A Nashville channel, News Channel 5, investigated the phenomenon that strikes thousands of fans every day, by getting information about a recent Justin Bieber concert at Nashville’s Bridgestone Arena: the results show that only 1001 seats out of the 14,000 were actually sold to the public! Here are the numbers:
42% went to American express (you know all these pre-sales), 21% to Bieber Fan club, 20% to the venue or the artist, 10% to VIP, and so only 7% to the general public, like you and me, I mean not me because I would never go to a Bieb's show, but you got it.
You are gonna say that people who use pre sale and Bieber fan club advantages can be people like you and me, they just belong to special clubs, but the problem is that, a lot, really A LOT, of these pre sales go to resellers such as StubHub (owned by eBay) and are resold for little fortunes, especially when it is the case of hot concerts. So we are left with this 7% when we try to buy a ticket, and it’s no wonder it becomes mission impossible.
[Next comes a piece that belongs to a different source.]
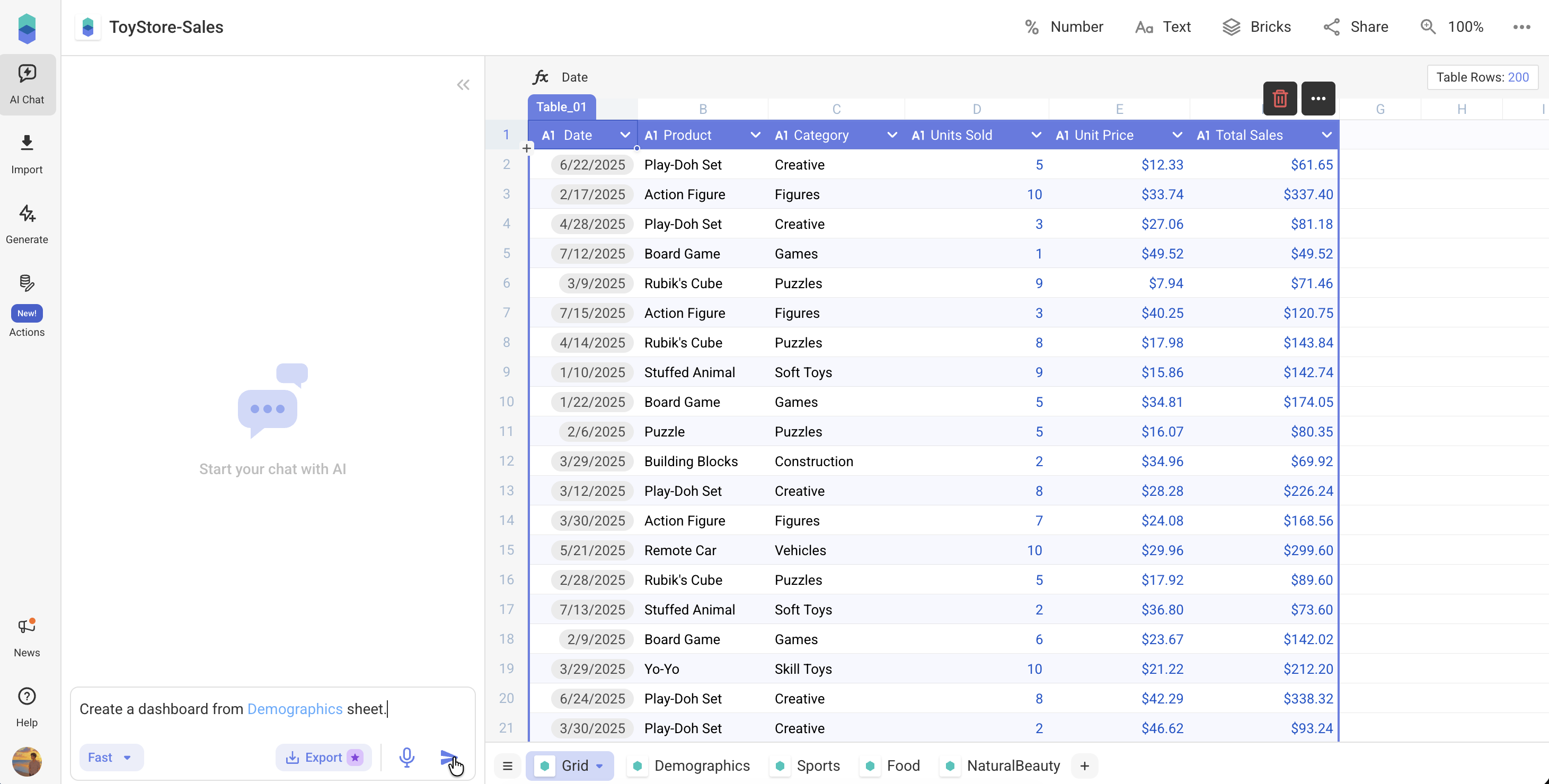Delete Table_01 with the trash icon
For example, Justin Bieber sold out the 20,000-seat Madison Square Garden in 30 seconds, but there are currently about 4,000 tickets on sale on StubHub for his two shows on November 28th and 29th! And the highest price is,… you’re not going to believe it … $19,500!! There is no such thing that a sold out concert, if you want to make the price.
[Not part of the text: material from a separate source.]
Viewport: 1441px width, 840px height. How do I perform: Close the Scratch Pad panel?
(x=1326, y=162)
But the worst of all this is this second revelation: the investigation discovered that Bieber’s management did also take part of this scalper business, making money at the fans' expense, buying tickets and reselling them through StubHub!! What a shame! And of course Bieber isn’t probably the only artist doing this kind of crap. In a similar way, less than 1,600 tickets were sold to the general public during Taylor Swift show in the same arena. The big stars probably all do it, but how can they get away with reselling their own tickets for outrageous amounts?
However, didn’t Jack White, at his recent and infamous Radio City Music Hall Show, make scalpers’ job much harder by not releasing paper tickets and installing a will call system verifying ID of each person having bought a ticket? I went through the same thing at Paul Simon’s show at the Henry Fonda last year, it was a little long but efficient, and nobody could resell a ticket.
I was wondering why they weren’t all doing this, but now I understand! If Bieber, Swift and Perry’s managements participate into the scalping, they have no interest in stopping it! Really, another reason, beside their crappy music, to boycott these greedy motherfuckers.